"American Hero"
Planet Ant Theatre
Hamtramck, Mich.
Through Dec. 7, 2025
What happens when down-on-their-luck sandwich shop employees are abandoned by corporate and forced to fend for themselves? That’s the premise of Bess Wohl’s comedy “American Hero,” directed by Kymberli Skye and now playing at Planet Ant Theatre.
The show begins with a new sub franchise owner – from an undetermined European country where he was once a dermatologist – hiring employees for the latest branch of Planet Toasty, played by Scott Sanford. We meet 18-year-old Sheri (Geshawna Francis), who has to work two jobs to afford her ailing father’s medications and 33-year-old single mom Jamie (Mary Butler) desperate for a job to keep her kids in a custody battle. We’re also introduced to 43-year-old family man Ted (Dan Pesta), a laid-off former corporate banker with an MBA who sees his only option to get back on top is starting from the bottom.
As they learn their assembly-line style sandwich-making roles and franchise protocol, they’re soon abandoned by the new franchise owner and corporate office. The three must band together to keep the shop alive among dwindling supplies and angry customers, forging bonds and taking pride in their resourcefulness.
The cast is solid in their roles. Francis captures the constantly exhausted, yet hardworking and optimistic problem-solver. Butler and Pesta are outwardly more carefree but later reveal dire personal struggles that keep them returning to a situation most people would abandon after five minutes.
Sanford steals the show in a multitude of roles, which include an angry customer and corporate representative, in addition to the franchise owner. But the best is as the trippy sandwich Jesus, who appears to Sheri in a dream to inspire her to save the sandwich shop in one of the best scenes of the show.
The play is lighthearted, though an ultimately pessimistic take on the idea of the American Dream and modern American society in general.
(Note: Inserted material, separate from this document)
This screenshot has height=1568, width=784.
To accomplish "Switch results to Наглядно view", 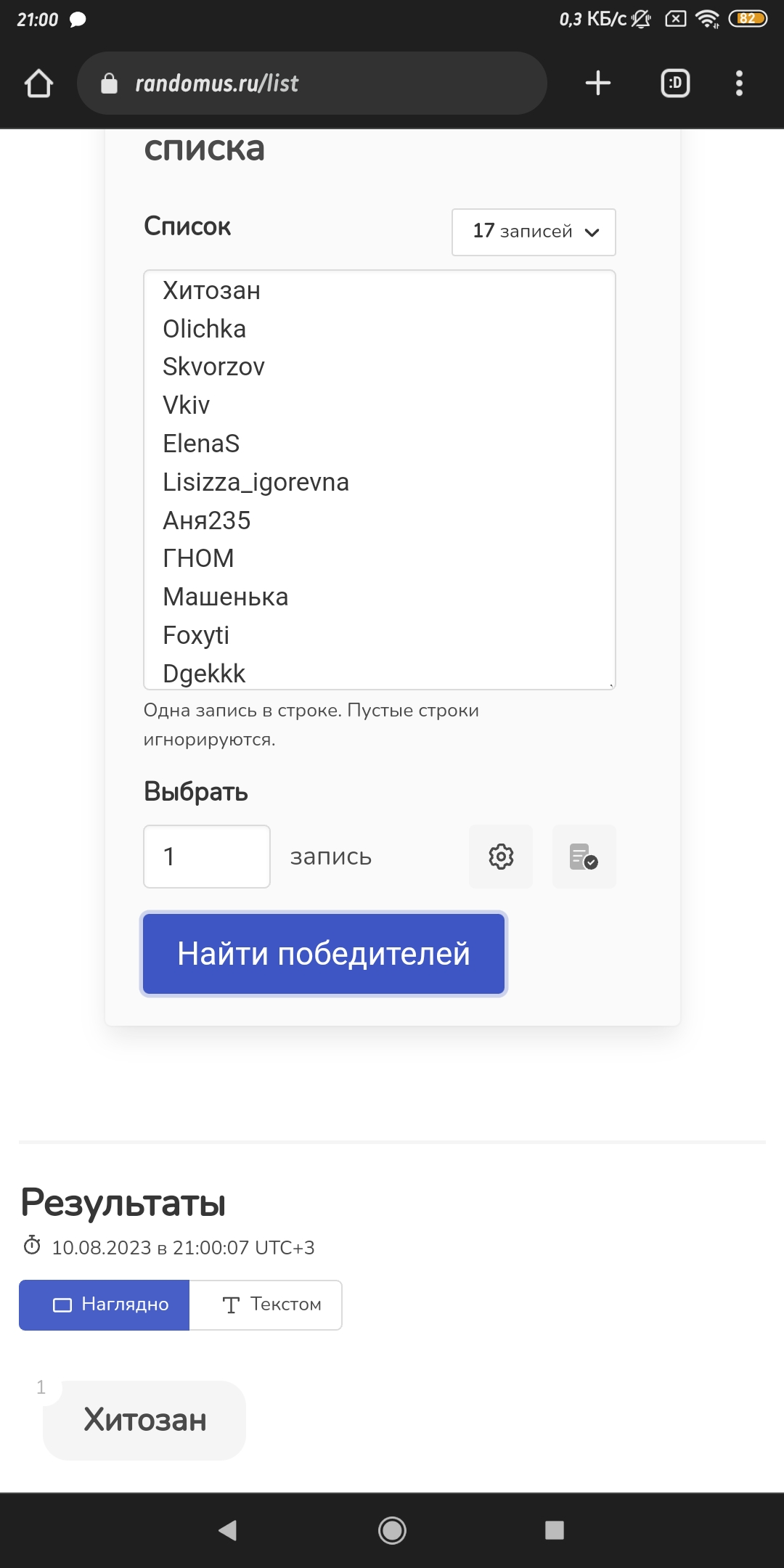I will click(x=104, y=1305).
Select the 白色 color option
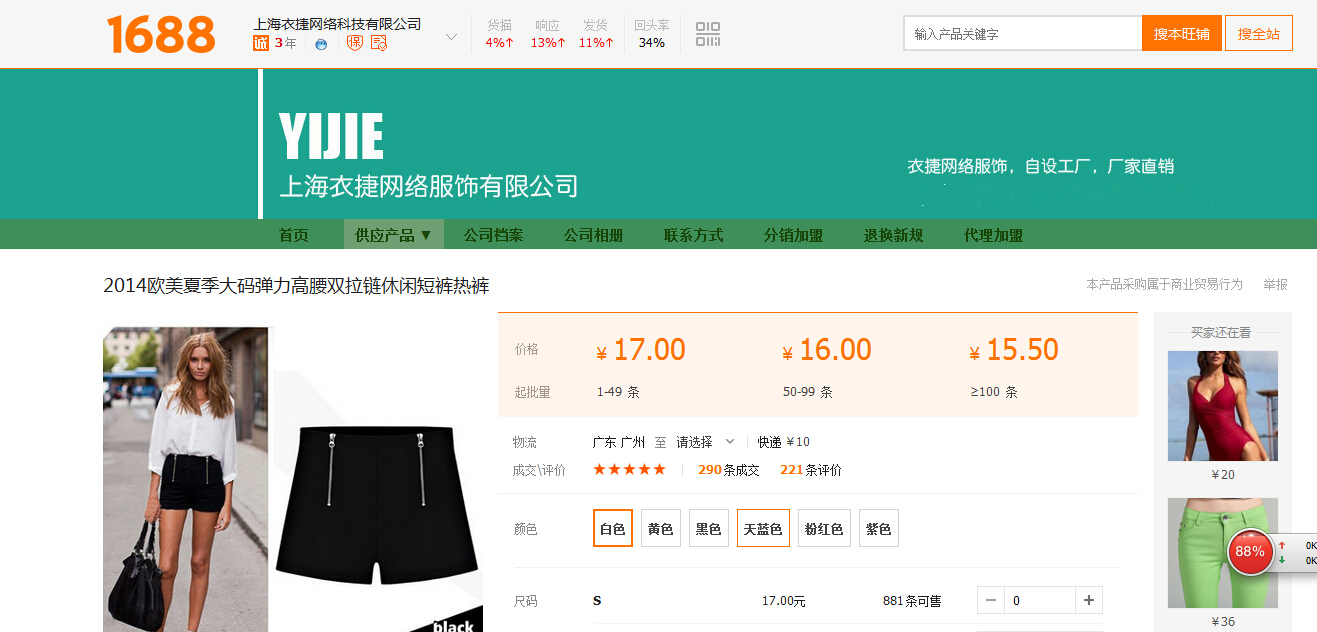1317x632 pixels. (613, 528)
The story, while absurd, highlights the extremities desperate people will go to in order to survive. A teenager having to work two jobs to pay for her father’s medication is the direst example of our broken system and a representation of corporate greed and unaffordable healthcare millions of American face (which will grow substantially next year). The circumstances of the other two are less sympathetic but still highlight a dismal labor market where corporate greed has people at the bottom of the economic latter fighting for scraps.
The show is both a celebration of the American hustle and a sad reveal of the fallacy of the American Dream. While it has a handful of laugh-out-load moments, it’s more mildly amusing and ultimately sad.